## Problem description
Each of the entries should be retyped precisely as it appears.

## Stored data
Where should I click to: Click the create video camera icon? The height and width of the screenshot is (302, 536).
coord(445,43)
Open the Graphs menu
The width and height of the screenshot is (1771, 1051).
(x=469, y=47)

## Exercise answer
Where should I click to: Click the create video camera icon? The height and width of the screenshot is (302, 536).
coord(445,43)
Open the Graphs menu
The width and height of the screenshot is (1771, 1051).
(x=469, y=47)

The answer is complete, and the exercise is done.